Items listed in a dataset
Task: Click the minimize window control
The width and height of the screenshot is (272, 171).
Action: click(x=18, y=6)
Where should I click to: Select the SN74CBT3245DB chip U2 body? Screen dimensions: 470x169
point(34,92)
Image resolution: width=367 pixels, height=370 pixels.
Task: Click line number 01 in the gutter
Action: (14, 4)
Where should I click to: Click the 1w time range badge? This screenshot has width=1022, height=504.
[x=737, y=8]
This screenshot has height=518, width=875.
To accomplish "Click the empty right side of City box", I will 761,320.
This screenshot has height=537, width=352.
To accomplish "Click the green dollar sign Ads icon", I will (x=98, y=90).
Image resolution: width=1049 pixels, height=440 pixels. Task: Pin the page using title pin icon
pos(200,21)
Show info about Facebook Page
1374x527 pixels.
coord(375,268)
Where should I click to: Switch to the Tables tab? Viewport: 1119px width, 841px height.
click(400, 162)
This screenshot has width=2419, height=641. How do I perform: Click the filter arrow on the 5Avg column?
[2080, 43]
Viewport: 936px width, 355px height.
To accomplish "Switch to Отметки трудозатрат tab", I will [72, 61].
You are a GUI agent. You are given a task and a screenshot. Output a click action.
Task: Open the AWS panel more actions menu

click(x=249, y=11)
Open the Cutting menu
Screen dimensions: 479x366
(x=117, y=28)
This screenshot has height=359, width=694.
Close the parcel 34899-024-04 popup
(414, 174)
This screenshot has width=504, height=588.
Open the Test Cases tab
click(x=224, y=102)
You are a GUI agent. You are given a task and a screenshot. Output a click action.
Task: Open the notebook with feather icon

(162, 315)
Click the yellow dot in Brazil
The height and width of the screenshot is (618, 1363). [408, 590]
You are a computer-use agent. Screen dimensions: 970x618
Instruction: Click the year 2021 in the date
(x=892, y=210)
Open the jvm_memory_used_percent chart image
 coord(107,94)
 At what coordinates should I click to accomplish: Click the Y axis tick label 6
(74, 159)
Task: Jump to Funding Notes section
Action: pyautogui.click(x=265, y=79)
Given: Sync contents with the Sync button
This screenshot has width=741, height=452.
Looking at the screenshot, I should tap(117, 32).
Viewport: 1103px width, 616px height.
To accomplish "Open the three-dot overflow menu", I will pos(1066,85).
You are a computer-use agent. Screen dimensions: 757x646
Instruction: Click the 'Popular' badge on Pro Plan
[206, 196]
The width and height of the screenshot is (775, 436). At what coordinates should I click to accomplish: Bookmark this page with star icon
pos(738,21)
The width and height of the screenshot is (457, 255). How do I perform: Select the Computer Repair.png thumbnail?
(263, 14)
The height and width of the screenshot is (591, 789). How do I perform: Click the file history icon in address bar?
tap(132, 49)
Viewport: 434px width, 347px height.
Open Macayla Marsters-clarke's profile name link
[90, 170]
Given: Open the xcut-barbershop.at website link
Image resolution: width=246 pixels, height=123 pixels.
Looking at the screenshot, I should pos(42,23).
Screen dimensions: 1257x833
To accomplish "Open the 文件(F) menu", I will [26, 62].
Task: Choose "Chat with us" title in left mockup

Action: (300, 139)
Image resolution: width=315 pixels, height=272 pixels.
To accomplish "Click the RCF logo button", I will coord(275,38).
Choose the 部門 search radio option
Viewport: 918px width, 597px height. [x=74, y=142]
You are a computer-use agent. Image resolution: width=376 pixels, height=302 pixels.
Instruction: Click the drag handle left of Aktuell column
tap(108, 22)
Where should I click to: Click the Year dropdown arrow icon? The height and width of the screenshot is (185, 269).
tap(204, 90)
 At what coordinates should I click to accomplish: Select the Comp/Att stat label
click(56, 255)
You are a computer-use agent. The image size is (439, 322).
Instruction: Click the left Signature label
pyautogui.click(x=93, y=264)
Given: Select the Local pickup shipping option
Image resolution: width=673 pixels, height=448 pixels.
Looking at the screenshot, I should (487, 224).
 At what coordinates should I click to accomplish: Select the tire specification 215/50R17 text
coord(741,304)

TASK DESCRIPTION: Which lines in the records contain the word "will"? Copy each one.

EXERCISE RESPONSE:
To accomplish "Click the empty right side of City box", I will 761,320.
To accomplish "Click the green dollar sign Ads icon", I will (x=98, y=90).
To accomplish "Switch to Отметки трудозатрат tab", I will [72, 61].
To accomplish "Open the three-dot overflow menu", I will pos(1066,85).
To accomplish "Open the 文件(F) menu", I will [26, 62].
To accomplish "Click the RCF logo button", I will coord(275,38).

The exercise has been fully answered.